Directions: Print the lines from the one containing "The width and" through the end of the material below, both included, exactly as they appear and without pictures.

══ Exercise materials

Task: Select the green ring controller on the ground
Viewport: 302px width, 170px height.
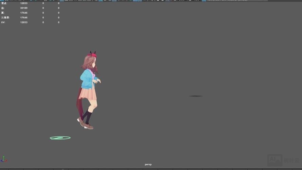Action: click(x=60, y=138)
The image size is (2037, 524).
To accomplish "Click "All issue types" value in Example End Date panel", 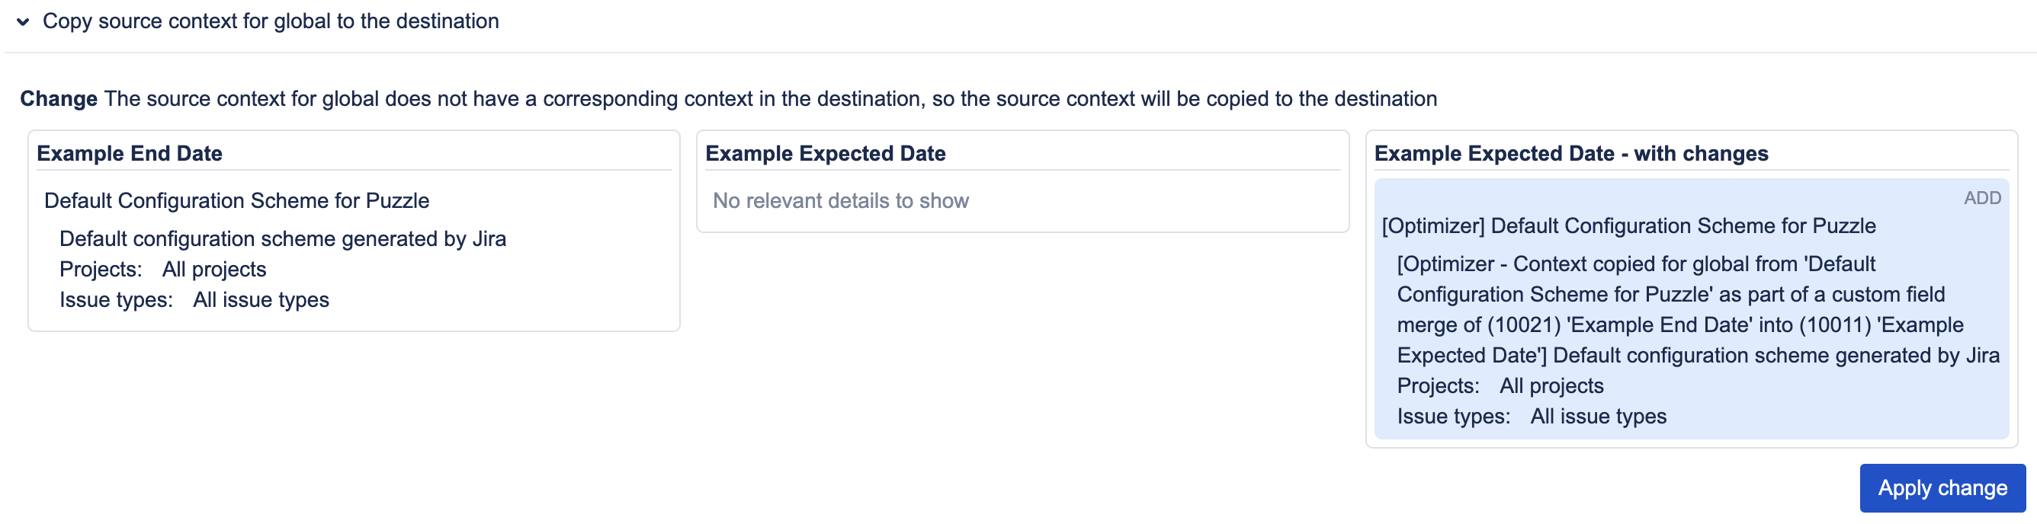I will (261, 300).
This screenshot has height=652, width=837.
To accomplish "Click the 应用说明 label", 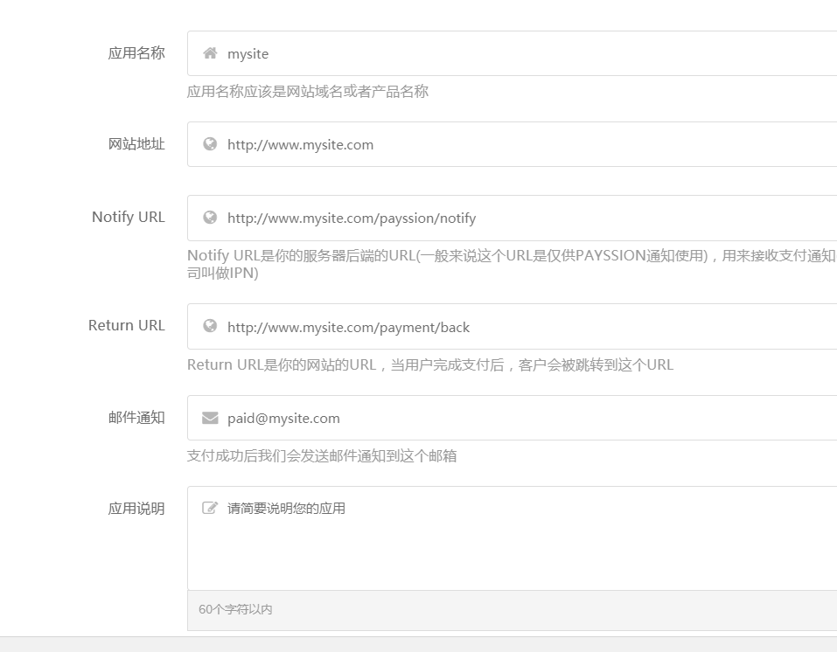I will (x=135, y=509).
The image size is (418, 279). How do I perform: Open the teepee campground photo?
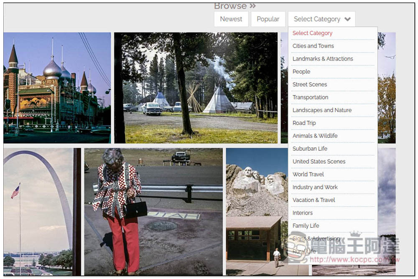pos(196,88)
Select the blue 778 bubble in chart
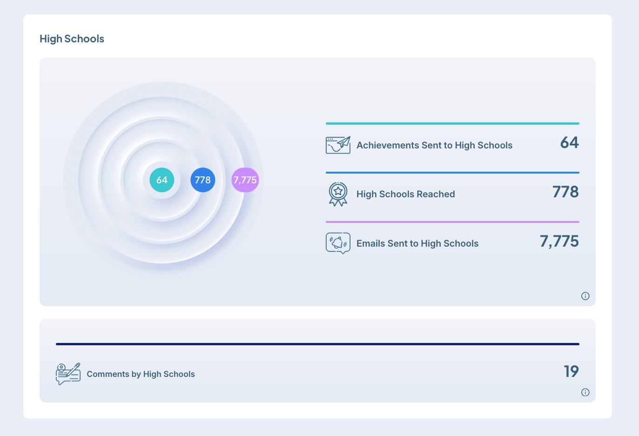Screen dimensions: 639x436 (x=203, y=180)
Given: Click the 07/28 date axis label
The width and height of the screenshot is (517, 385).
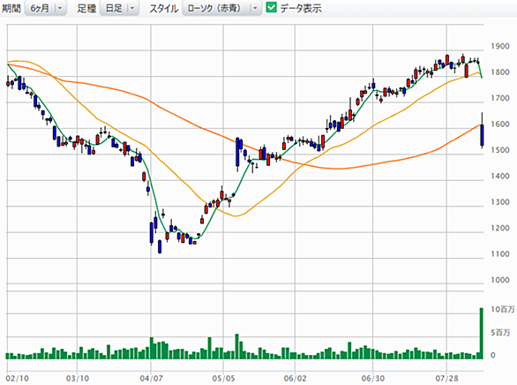Looking at the screenshot, I should pos(446,379).
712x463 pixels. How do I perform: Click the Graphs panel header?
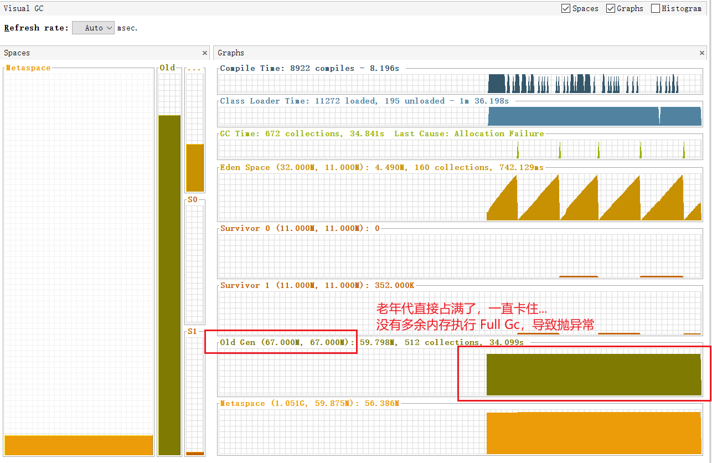tap(230, 53)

════

Solution to this problem:
The width and height of the screenshot is (517, 385).
Looking at the screenshot, I should pos(446,379).
712x463 pixels. How do I perform: Click the Graphs panel header?
tap(230, 53)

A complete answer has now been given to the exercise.